The question can be arises out of this available data:
“How can we use this data to generate useful information that can be used by healthcare practitioners to make effective clinical decisions?” This is the main objective of this research.
2 Background
In recent time, many organizations in healthcare sector uses data mining applications intensively and extensively on large scale. Another reason is that the healthcare transactions generated by this sector are too voluminous and complex to be analysed and processed by traditional methods. Decision-making can be improved majorly by using data mining applications in discovering trends and patterns in large volumes of typical data [6]. In recent trends analysis on these large dataset has become necessary due to financial pressures on healthcare industries. This extracted information can be used for decisions making based on the regress analysis of medical and financial data. Knowledge extraction can influence industry operating efficiency, revenue and cost using knowledge discovery from database by maintaining a top level of care [7]. Research shows that if we uses data mining applications in healthcare organizations then these organizations would be in better position to meet their short term goals and long-term needs, Benko and Wilson argue [8]. We can get very useful results from healthcare raw data by transforming raw data into useful information. A great reason that enables researchers in this field is that this is very useful for all stake holder involved in the healthcare sector. Like, if we consider Insurance provider, they can detect abuse and fraud, practitioner in healthcare can gain assistance in decisions making, like in customer relationship management. Healthcare providers (hospitals, physician, test laboratories and patient etc.) can also use data mining applications in their respective expert zone for expert decision making for example, by finding best practices and correct and effective treatments.

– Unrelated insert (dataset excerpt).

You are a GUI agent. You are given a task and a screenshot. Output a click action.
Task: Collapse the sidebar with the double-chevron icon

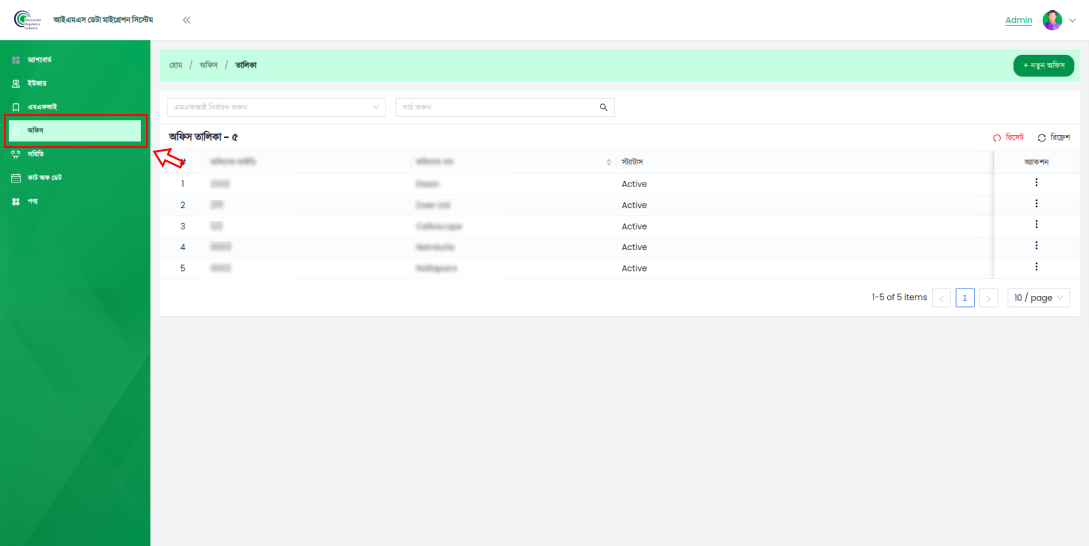pos(186,20)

3 UCI Heart Disease Dataset Description
Source Information:
-
(a)
Creators of the used dataset: V.A. Medical Center, Long Beach and Cleveland Clinic Foundation: Robert Detrano, M.D., Ph.D.
-
(b)
Donor: David W. Aha (aha@ics.uci.edu)
The “num” attributes indicate the presence and level or absence of heart disease in the patient. The range of this attribute is from 0 (no presence) to 4 (severe).

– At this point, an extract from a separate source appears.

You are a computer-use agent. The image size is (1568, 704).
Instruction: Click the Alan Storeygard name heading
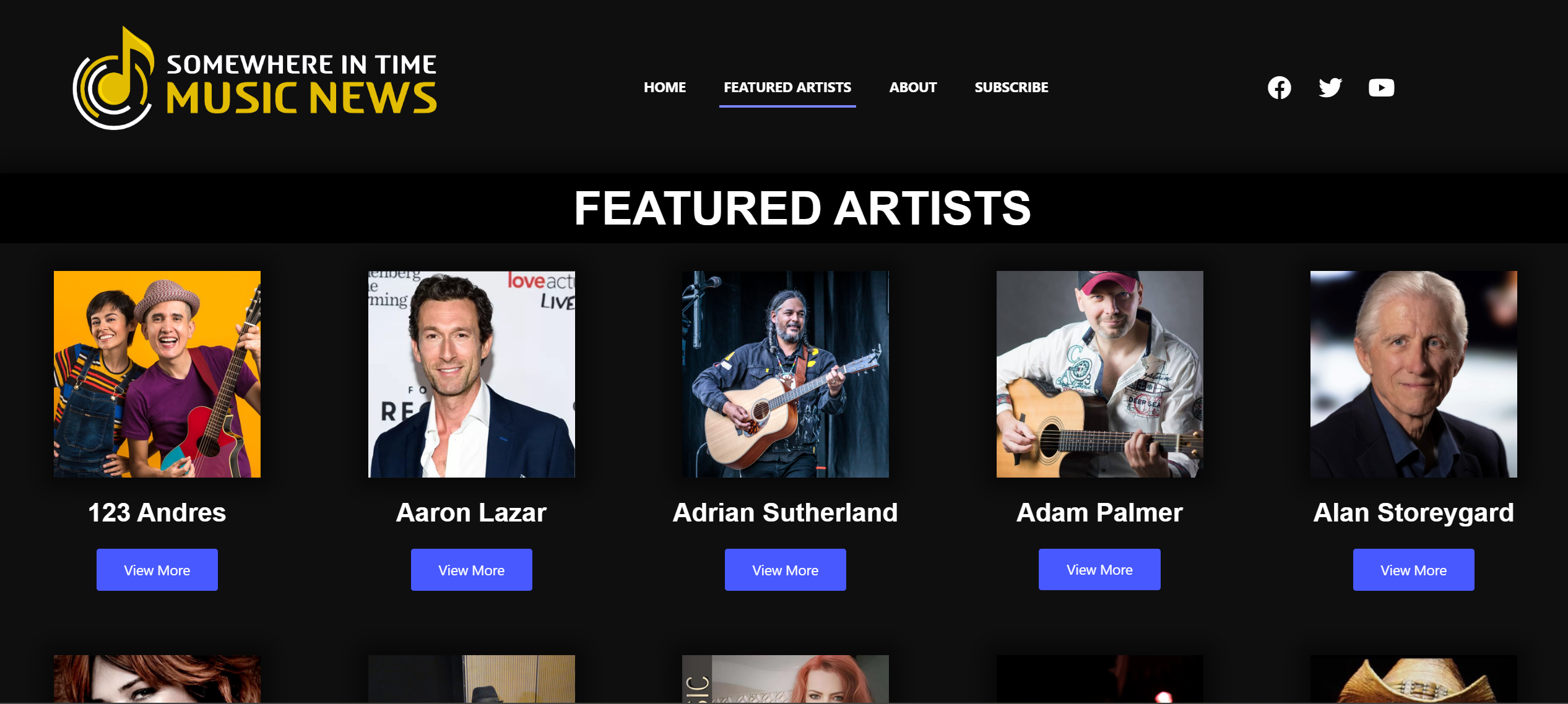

Most of the experiments associated with Cleveland database are focused on absence (“Num” value 0) and presence (“Num” values from 1 to 4) Due to personal security patient’s personal identification information replaced with dummy values.
Number of Instances: Cleveland: 303. The directory contains a dataset related with heart disease diagnosis. The data was collected from the following locations:
Cleveland Clinic Foundation (cleveland.data).
The Cleveland database contains total 76 raw attributes, but in our experiments only 14 of them is actually used because all published experiments till now using a subset of 14 only and the data is also given only for these 14 attributes. The dataset used in this experiment contains different important parameters like ECR, cholesterol, chest pain, fasting sugar, MHR (maximum heart rate) and many more.
The detailed information about these attributes and their domain range are as follows:
@relation Cleveland, @attribute age real [29.0, 77.0],@attribute sex real [0.0, 1.0]
@attribute cp real [1.0, 4.0],@attribute trestbps real [94.0, 200.0]
@attribute chol real [126.0, 564.0],@attribute fbs real [0.0, 1.0]
@attribute restecg real [0.0, 2.0],@attribute thalach real [71.0, 202.0]
@attribute exang real [0.0, 1.0],@attribute oldpeak real [0.0, 6.2]
@attribute slope real [1.0, 3.0],@attribute ca real [0.0, 3.0]
@attribute thal real [3.0, 7.0],@attribute num {0, 1, 2, 3, 4}
@inputs age, sex, cp, trestbps, chol, fbs, restecg, thalach, exang, oldpeak, slope, ca, thal @outputs num
We have used the Classification model by covering rules (based on decision trees) as C4.5 Rules [9–11] and partial tree on the above modified dataset and find out the generated rule sets with different priority. We have also generated pruned and classified rules. Further we have used WEKA tool [12] for dataset analysis and KEEL [13, 14] to find out the classification decision rules and partial tree generation.
4 Experiment Design with KEEL
We have used KEEL (Knowledge Extraction based on Evolutionary Learning) [14] tool. KEEL is an open source (GPLv3) Java software tool to assess evolutionary algorithms for Data Mining problems.
We have designed an Experiment using the Cleveland dataset as given in the Fig. 1. In the preprocessing phase we have used an AllPossible-MV [15] algorithm to fill the missing values in the dataset.
5 Classification Rule Generation
6 Evaluation Results
We have used 5 folds for training and 5 folds for testing to evaluate the classification accuracy using different parameter.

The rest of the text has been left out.